The library currently includes out-of-the-box support for 33 datasets (listed below). Additional WHAR datasets can be easily integrated by defining a custom configuration with an associated parser and registering it with the framework.

Notice

This library does not host any datasets.
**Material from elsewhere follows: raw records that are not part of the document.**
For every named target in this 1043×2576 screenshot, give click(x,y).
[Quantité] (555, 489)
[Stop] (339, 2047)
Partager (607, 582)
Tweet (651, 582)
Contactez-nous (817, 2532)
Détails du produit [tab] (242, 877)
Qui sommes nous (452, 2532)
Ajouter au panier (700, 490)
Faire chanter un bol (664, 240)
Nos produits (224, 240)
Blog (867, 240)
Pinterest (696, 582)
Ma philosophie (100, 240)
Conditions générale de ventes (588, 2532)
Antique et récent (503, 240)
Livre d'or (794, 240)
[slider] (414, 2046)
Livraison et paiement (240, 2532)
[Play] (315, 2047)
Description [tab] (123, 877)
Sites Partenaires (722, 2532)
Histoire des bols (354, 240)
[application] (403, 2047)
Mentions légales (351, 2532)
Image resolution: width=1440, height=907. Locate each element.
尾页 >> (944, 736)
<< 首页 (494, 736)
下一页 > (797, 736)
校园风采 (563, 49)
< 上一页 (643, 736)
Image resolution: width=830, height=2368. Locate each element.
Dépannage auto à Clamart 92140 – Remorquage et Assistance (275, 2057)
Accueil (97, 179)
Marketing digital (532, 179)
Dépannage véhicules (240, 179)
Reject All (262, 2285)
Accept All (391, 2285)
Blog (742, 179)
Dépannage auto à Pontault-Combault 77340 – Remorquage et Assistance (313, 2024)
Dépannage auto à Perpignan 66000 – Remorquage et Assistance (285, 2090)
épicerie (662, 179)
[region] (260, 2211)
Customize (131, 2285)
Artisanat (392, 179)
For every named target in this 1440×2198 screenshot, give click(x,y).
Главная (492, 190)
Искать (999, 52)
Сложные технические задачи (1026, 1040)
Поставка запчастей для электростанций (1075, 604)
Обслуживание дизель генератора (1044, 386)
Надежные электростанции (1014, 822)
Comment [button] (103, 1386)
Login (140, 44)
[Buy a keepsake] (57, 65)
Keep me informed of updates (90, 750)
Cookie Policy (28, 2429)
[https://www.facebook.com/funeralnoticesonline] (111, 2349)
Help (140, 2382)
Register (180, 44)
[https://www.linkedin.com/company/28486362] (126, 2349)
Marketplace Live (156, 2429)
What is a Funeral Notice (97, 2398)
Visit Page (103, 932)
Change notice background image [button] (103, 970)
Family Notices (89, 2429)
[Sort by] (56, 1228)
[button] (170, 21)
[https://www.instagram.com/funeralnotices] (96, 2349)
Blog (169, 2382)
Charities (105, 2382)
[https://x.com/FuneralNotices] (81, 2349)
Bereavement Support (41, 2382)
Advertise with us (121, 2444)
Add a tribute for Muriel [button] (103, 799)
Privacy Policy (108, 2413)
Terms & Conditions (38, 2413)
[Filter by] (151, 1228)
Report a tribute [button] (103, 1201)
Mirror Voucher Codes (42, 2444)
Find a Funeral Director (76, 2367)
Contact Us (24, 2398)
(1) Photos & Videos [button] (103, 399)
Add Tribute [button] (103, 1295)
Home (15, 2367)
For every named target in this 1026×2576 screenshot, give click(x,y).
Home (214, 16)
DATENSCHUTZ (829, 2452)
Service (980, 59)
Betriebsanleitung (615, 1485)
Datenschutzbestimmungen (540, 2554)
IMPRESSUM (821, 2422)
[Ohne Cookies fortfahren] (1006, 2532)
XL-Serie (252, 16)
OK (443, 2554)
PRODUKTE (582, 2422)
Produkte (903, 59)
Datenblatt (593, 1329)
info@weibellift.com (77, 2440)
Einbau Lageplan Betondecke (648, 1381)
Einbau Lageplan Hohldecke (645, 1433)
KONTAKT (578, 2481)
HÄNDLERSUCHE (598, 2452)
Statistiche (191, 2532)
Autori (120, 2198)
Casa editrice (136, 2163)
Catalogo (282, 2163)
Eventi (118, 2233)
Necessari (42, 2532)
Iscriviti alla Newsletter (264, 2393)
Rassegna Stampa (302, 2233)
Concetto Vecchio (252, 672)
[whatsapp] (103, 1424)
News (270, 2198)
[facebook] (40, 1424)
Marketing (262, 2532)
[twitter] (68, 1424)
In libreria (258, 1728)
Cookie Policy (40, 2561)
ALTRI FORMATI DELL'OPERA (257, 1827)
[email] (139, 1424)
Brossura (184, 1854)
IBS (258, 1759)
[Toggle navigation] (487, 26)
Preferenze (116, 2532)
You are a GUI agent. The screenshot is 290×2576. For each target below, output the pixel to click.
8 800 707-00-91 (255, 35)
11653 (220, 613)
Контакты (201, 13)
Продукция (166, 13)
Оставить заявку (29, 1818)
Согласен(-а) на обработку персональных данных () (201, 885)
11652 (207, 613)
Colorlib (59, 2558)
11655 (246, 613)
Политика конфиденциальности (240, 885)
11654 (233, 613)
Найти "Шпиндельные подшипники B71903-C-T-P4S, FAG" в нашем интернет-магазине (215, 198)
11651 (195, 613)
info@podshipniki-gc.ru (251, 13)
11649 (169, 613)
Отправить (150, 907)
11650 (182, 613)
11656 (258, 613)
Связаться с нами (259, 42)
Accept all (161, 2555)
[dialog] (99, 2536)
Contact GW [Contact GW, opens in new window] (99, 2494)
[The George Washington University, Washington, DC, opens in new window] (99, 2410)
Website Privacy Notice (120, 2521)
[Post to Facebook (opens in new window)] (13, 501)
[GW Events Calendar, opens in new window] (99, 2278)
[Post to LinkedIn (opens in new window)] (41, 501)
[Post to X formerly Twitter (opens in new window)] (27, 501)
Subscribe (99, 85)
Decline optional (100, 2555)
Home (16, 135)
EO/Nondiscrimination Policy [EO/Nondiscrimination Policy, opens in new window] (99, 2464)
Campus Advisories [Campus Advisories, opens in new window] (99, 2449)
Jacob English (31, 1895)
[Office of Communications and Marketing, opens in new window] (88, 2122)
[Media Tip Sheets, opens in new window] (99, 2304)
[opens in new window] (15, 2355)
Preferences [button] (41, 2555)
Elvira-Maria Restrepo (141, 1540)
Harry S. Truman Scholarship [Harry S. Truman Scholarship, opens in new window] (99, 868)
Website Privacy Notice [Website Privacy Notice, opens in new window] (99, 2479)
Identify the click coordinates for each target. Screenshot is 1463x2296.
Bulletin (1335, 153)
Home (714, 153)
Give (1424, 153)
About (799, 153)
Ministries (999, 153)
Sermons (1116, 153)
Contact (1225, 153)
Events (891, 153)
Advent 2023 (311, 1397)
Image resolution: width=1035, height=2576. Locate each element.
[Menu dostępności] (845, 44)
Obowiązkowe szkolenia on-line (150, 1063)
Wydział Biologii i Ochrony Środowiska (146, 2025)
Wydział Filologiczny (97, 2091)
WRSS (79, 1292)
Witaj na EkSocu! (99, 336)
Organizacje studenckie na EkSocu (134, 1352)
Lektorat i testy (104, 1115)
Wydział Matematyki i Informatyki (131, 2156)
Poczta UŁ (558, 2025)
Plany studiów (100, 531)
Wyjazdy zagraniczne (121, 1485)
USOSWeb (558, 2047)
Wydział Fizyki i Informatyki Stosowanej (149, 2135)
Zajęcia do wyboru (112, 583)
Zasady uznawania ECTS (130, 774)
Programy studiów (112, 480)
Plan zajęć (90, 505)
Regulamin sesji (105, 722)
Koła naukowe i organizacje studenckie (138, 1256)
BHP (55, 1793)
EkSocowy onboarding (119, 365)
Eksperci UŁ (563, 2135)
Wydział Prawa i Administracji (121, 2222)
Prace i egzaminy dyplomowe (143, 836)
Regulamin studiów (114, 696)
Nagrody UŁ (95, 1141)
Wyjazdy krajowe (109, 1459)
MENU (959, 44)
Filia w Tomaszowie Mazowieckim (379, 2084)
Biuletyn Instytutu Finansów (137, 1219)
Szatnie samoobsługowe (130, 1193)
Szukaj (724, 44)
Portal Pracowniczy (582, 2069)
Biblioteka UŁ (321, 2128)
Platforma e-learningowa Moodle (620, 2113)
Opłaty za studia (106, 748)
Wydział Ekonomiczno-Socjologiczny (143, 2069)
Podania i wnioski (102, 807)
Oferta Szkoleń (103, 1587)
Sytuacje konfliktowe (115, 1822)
To use a dataset, please visit its original website and make sure you understand and agree to the dataset’s terms and conditions.

How to Use

Installation

pip install "git+https://github.com/teco-kit/whar-datasets.git"

Example with PyTorch

from whar_datasets import (
    Loader,
    LOSOSplitter,
    PostProcessingPipeline,
    PreProcessingPipeline,
    TorchAdapter,
    WHARDatasetID,
    get_dataset_cfg,
)

# create cfg for WISDM dataset
cfg = get_dataset_cfg(WHARDatasetID.WISDM)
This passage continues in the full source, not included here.